> **ASSIGNMENT**: Since pictures are not wanted, repeat only the text of the records, word for word.

== DATA EXCERPTS

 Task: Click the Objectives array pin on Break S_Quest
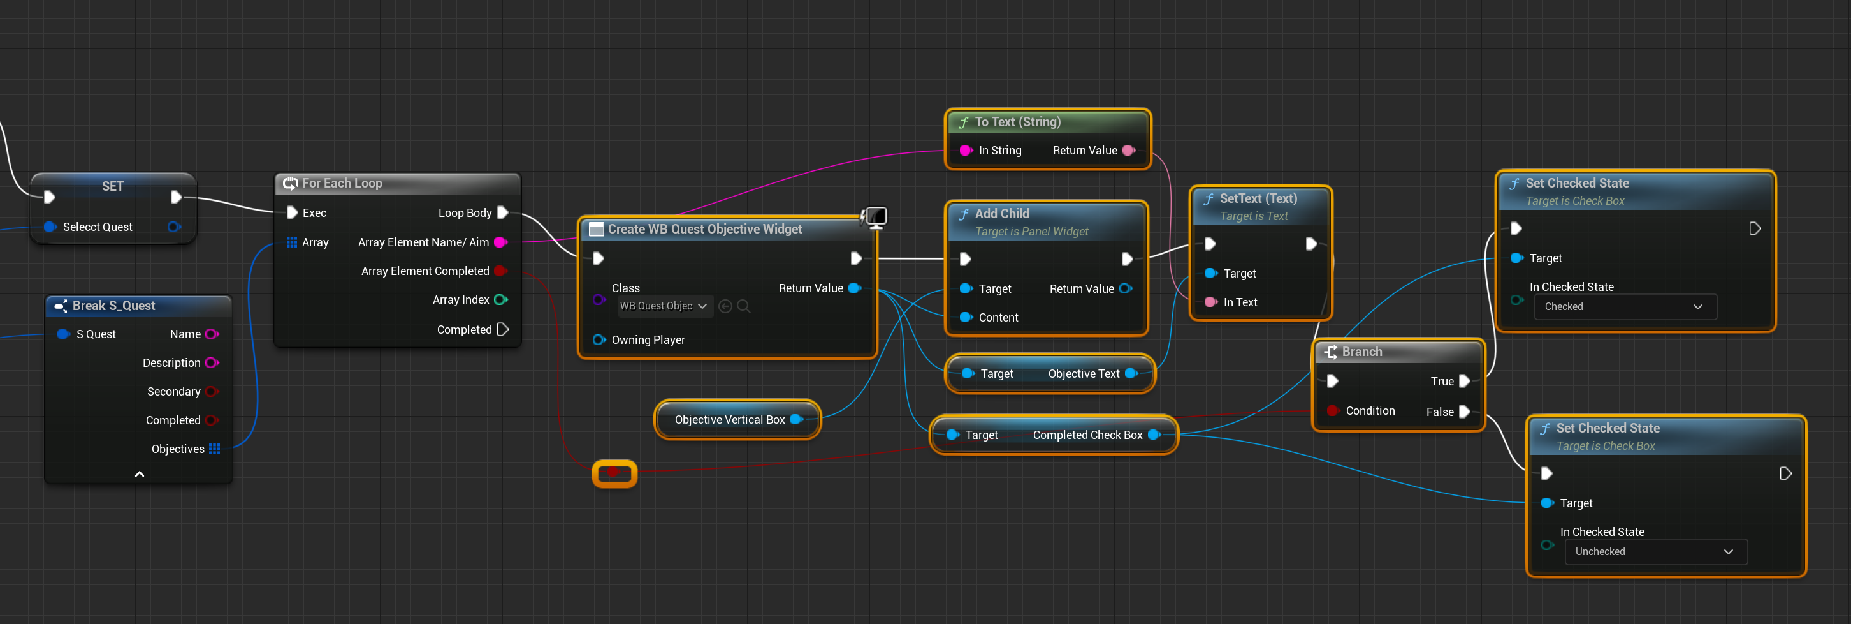point(214,449)
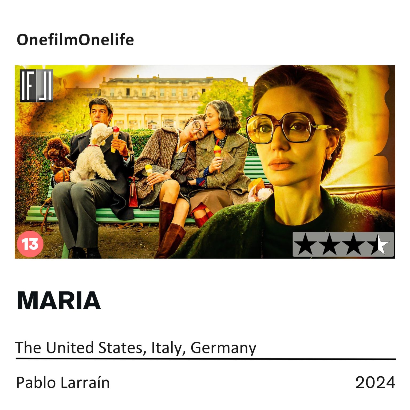Screen dimensions: 410x410
Task: Click the MARIA film title
Action: tap(59, 301)

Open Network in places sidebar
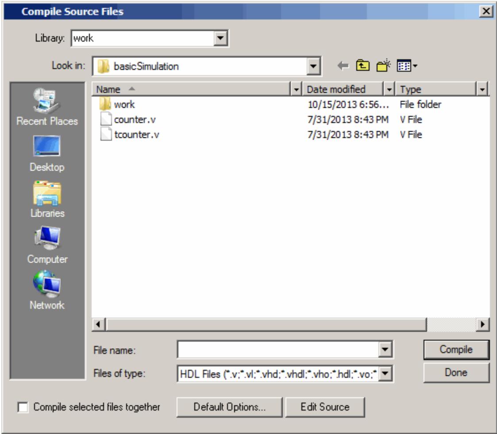(47, 290)
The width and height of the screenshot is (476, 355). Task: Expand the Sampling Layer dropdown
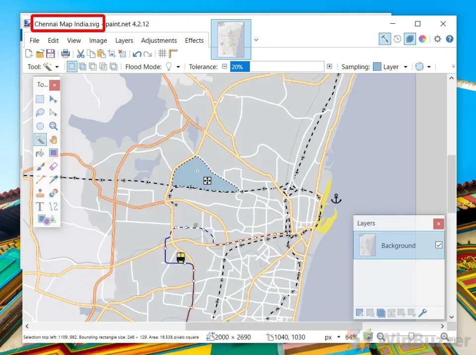391,67
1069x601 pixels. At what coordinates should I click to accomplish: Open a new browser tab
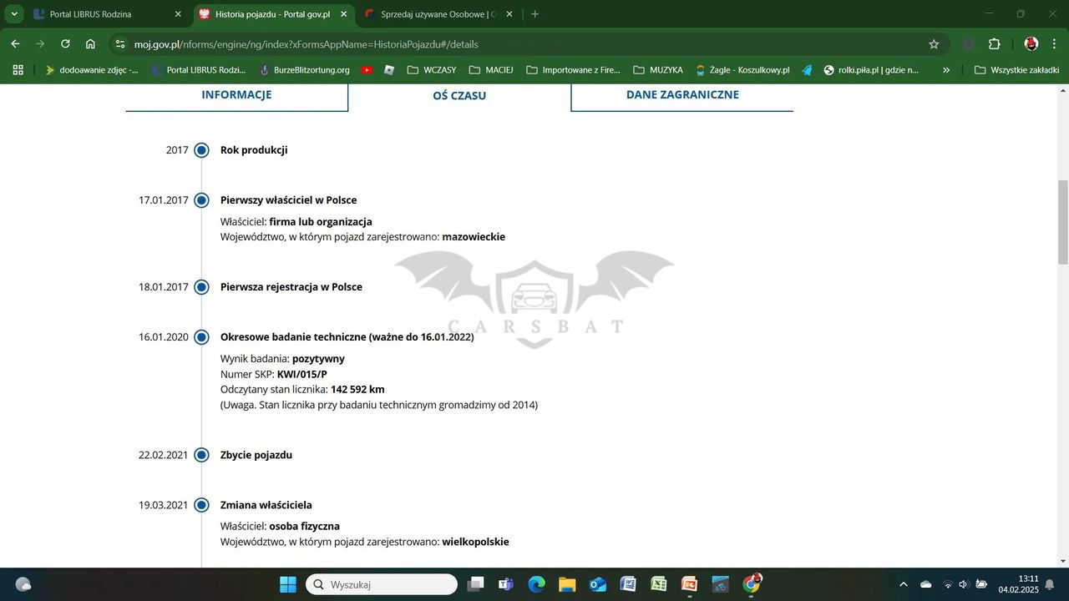pyautogui.click(x=535, y=14)
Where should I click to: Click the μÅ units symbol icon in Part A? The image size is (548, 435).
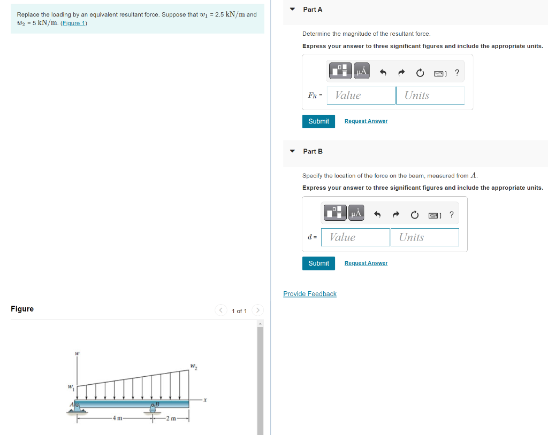coord(361,70)
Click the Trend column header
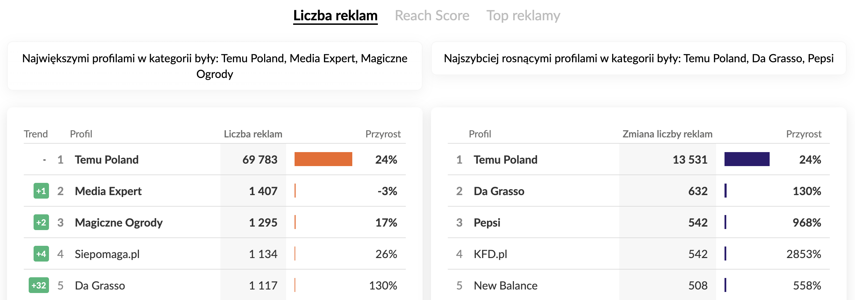The image size is (855, 300). pos(36,134)
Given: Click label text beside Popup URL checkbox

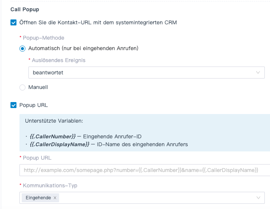Looking at the screenshot, I should click(x=34, y=105).
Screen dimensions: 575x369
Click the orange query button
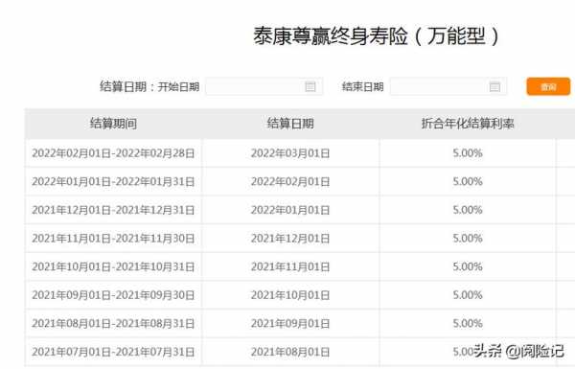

====

> **REPLY**:
 Task: Click the Objectives array pin on Break S_Quest
point(214,449)
Screen dimensions: 410x410
Task: Click the MARIA film title
Action: tap(59, 301)

Open Network in places sidebar
(47, 290)
The width and height of the screenshot is (476, 355). Task: Expand the Sampling Layer dropdown
391,67
1069x601 pixels. At what coordinates should I click to accomplish: Open a new browser tab
pyautogui.click(x=535, y=14)
Where should I click to: Click the μÅ units symbol icon in Part A? The image size is (548, 435).
coord(361,70)
Click the Trend column header
The image size is (855, 300). pos(36,134)
Given: Click label text beside Popup URL checkbox

Looking at the screenshot, I should click(x=34, y=105).
Screen dimensions: 575x369
Click the orange query button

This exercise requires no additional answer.